Opinion | What North Korea’s Kim Jong-un is really up to
North Korea’s true aim is not to take military action against the South but rather to create tensions to its own advantage
Meanwhile, Russia, still at war with Ukraine, seeks to use the situation on the Korean peninsula to counter the United States and its allies and supporters in the region. China, which should play a key balancing role in its own backyard, has stayed largely silent.
Amid the current turmoil, North Korea’s true aim is not to take military action against the South but rather to create tensions to its own advantage. Its biggest strategic goal is to use all means possible to recreate the alliance between China, the Soviet Union and North Korea that had been in place for much of the time since the start of the Korean war, or at least to form two separate bilateral alliances with China and Russia. All of Pyongyang’s recent efforts are directed towards achieving this.
Consider the actions of North Korean leader Kim Jong-un.
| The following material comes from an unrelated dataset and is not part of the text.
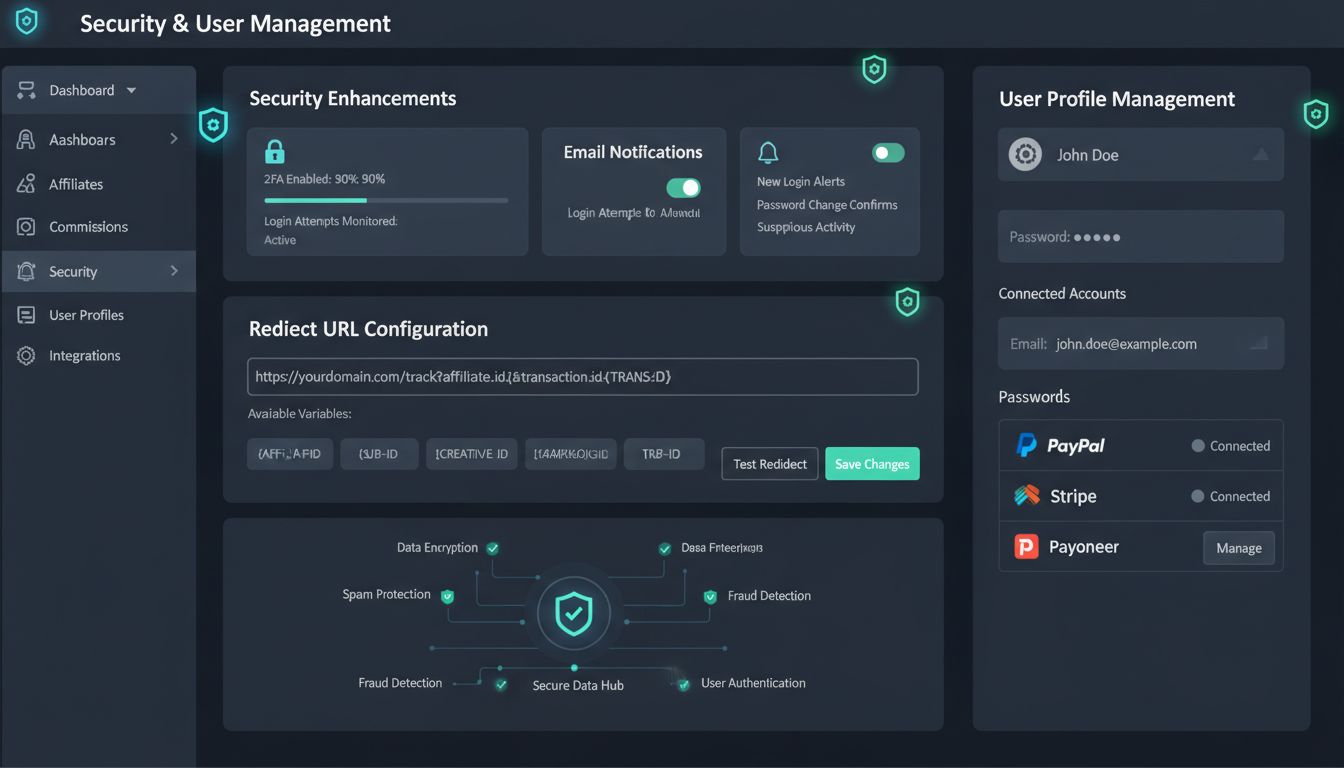
Task: Click the central Secure Data Hub shield icon
Action: [573, 613]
According to a report by the Korean Central News Agency (KCNA), Kim held a meeting on national defence and security on October 14, and outlined “tasks to be tackled in the operation of the war deterrent and the exercise of the right to self-defence”.
This is rather subdued, given Kim’s statements in a Korean Worker’s Party meeting late last year and in parliament early this year, when he spoke of “occupying, subjugating and reclaiming” the South.